Mas não se pense que esta classificação é o culminar de todo o trabalho efetuado. Pelo contrário. Ela é o início de uma nova responsabilidade, a de continuar a preservar e a manter o espaço, pertença de todo o mundo, de acordo com o rigoroso e exigente caderno de encargos que a UNESCO apresenta. Um trabalho que tem vindo a ser feito exemplarmente em Guimarães e que tem permitido, durante duas décadas, continuar a figurar na lista patrimonial mais importante de todas: a lista de Património Classificado da UNESCO.

A preservação deste património é ainda importante para a criação de uma cidade plena, capaz de fazer do seu casco histórico não um espaço museológico a céu aberto, mas uma parte integrante dos percursos culturais da cidade, local onde o passado serve como projeção de um futuro que, respeitando a integridade

e o valor patrimonial do seu edificado, não se deixa cristalizar. A fruição das praças e dos largos de grande valor histórico e patrimonial é hoje, em todo o mundo, uma prática que confere às cidades uma marca distintiva. Se, a este facto, considerarmos a classificação desse património como Património Cultural da Humanidade, o potencial de atração é, indubitavelmente, bem maior. O usufruto dessas praças e largos, no caso de Guimarães, permite-nos pensar o espaço público como mais um espaço físico de criação e fruição culturais. Uma verdadeira Cidade Educadora e Cidade Criativa é a que democratiza a sua oferta artística e cultural, é a que utiliza todos os seus recursos para proporcionar uma vivência que promova a aproximação dos seus cidadãos, o contacto com a diversidade, a abertura para novas formas de ver e de ler a cidade. É através do inusitado e da serendipidade que, não raramente, despertamos para novas formas de ver o mundo e de nos relacionarmos.
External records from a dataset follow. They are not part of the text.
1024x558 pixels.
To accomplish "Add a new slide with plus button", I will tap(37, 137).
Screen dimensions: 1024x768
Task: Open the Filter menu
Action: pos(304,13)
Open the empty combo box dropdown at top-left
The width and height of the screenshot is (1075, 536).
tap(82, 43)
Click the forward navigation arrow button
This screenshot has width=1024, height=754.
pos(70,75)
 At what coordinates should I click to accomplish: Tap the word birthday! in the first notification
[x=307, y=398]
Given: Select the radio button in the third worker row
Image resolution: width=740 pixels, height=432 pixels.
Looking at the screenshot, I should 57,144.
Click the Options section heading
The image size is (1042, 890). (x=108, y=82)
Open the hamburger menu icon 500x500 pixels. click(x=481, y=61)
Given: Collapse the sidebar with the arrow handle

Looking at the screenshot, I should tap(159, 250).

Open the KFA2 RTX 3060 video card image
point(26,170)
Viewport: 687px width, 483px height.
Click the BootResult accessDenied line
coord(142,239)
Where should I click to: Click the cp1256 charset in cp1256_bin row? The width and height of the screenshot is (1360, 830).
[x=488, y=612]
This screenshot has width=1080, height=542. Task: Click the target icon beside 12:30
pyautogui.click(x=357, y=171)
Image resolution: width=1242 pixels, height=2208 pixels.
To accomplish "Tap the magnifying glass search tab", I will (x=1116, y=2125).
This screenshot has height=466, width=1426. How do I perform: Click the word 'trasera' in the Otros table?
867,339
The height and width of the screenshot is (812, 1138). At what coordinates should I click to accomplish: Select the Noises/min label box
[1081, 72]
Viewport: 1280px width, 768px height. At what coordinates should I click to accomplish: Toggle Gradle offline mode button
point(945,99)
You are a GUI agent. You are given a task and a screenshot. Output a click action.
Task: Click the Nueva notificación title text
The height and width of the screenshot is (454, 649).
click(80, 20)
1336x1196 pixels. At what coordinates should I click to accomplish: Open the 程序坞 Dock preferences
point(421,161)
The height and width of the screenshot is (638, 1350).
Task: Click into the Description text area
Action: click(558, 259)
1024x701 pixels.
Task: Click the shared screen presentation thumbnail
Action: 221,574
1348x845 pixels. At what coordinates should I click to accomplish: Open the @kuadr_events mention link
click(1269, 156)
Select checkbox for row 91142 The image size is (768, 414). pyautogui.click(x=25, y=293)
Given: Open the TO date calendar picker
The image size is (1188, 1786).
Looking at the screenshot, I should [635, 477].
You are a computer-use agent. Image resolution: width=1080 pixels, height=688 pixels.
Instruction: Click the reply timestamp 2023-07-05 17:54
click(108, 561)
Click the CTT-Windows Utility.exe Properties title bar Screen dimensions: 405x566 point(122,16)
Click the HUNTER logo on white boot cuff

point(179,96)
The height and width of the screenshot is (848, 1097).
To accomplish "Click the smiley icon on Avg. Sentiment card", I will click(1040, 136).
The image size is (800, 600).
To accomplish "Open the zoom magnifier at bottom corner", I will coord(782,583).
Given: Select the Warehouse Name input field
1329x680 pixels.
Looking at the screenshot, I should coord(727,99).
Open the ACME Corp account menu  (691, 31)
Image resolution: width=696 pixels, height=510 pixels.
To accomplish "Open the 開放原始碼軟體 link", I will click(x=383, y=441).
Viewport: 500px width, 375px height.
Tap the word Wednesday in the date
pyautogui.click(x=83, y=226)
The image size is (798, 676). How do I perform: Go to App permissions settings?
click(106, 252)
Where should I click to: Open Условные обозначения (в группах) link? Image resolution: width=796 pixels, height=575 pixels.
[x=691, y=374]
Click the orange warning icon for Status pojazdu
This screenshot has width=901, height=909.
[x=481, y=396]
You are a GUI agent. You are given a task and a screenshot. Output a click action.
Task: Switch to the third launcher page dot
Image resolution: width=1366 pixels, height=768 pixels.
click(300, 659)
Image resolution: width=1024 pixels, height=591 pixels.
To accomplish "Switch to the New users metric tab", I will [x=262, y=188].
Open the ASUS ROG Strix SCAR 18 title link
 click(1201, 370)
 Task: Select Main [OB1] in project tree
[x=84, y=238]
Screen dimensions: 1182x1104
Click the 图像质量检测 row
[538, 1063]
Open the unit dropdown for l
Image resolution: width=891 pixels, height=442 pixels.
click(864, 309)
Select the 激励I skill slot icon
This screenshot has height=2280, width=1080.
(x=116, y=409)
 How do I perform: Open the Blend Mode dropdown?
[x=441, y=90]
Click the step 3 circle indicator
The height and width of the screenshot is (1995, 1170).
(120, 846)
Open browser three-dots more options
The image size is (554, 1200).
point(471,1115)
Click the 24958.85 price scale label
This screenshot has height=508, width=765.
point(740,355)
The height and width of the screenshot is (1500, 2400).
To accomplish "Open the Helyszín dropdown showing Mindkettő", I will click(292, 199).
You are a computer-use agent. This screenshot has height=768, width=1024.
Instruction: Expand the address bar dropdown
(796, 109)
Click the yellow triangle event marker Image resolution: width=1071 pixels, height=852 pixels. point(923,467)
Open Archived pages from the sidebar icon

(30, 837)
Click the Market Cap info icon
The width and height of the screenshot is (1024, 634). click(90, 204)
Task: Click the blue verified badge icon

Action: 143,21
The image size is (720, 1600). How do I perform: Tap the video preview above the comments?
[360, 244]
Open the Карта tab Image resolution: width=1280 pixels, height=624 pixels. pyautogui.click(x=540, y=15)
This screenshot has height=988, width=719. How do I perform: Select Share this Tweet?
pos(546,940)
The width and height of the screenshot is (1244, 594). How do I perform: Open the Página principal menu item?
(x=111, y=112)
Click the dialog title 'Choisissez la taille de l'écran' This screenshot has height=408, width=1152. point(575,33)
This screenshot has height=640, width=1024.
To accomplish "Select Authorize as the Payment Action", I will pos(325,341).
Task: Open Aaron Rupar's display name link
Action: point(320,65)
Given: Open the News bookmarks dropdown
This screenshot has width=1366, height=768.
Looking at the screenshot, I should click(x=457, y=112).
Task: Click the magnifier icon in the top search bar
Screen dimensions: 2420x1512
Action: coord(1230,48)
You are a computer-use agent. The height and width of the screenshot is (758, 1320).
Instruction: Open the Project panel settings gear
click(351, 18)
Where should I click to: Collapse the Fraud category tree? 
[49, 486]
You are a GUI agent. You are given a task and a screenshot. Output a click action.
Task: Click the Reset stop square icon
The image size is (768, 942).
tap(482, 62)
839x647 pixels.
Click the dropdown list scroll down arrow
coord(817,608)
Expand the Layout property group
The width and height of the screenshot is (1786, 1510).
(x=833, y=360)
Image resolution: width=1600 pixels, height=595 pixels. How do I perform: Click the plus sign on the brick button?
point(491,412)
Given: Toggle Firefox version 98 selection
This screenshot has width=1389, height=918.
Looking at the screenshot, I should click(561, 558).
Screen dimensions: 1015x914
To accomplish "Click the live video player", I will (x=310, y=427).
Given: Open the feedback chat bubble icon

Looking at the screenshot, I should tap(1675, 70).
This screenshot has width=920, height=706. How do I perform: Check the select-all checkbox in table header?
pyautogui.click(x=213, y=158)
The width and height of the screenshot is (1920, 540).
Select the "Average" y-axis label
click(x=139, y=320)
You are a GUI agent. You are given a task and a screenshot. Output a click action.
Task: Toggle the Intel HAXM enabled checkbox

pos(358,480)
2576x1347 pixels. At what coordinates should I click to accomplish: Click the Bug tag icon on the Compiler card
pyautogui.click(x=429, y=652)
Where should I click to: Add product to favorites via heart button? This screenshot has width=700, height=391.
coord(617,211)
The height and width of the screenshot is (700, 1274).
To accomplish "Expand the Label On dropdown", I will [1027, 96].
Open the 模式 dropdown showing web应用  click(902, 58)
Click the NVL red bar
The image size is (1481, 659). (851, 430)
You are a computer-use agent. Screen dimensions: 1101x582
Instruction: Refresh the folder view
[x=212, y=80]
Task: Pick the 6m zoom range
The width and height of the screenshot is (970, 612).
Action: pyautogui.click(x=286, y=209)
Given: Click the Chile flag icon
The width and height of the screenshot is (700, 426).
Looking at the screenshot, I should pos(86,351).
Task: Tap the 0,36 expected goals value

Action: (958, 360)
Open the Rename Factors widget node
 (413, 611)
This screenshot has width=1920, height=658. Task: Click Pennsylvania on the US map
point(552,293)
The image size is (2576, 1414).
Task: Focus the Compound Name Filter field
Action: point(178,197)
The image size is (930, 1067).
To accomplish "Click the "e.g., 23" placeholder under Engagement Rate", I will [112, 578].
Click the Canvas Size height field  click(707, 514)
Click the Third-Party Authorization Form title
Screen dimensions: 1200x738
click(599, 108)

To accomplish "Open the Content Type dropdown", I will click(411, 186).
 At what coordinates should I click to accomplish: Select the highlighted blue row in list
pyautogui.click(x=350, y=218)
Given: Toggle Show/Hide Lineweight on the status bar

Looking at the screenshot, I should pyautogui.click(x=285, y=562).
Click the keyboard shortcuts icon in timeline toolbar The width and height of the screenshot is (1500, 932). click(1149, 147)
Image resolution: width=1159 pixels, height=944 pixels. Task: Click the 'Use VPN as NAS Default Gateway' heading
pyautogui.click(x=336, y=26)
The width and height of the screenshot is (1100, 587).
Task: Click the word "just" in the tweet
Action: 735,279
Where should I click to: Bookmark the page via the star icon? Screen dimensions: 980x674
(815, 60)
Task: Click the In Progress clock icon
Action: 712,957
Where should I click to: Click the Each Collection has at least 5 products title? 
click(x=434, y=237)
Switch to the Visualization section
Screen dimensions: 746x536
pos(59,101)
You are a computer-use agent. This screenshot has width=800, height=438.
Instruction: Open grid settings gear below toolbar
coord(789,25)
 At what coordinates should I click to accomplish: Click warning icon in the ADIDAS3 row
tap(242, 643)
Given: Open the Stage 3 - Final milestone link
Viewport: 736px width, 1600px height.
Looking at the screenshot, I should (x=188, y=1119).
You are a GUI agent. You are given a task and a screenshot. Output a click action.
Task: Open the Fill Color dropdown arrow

O património edificado, como recurso cultural, tem um potencial ilimitado que, em Guimarães, necessita de continuar a ser a fonte de inspiração de artistas, historiadores e cidadãos, pois este só faz sentido enquanto espaço de fruição e de vivências quotidianas. O crescente fluxo turístico que, desde 2001, se tem vindo a registar, e que conheceu um dos seus apogeus durante 2012, é um sinal claro de que o Património, em especial o classificado, é uma marca de território. Conseguir o equilíbrio necessário para que a sua fruição não comprometa o cumprimento dos pressupostos que subjazem à sua classificação, e para que continuem a existir as condições para a manutenção do comércio e da fruição do espaço enquanto lugar de residência e de convívio dos locais e visitantes, é um dos desafios que as cidades enfrentam nos novos tempos. Importa manter presente a necessidade de um Património preservado, cuidado e respeitado, pois ele é um BEM que atravessa gerações e que mantém a identidade de um povo. Na passagem do 20º aniversário da classificação do nosso Centro Histórico como Património Cultural da Humanidade, podemos dizer que, em Guimarães, tem-se cumprido, com distinção, esse desígnio.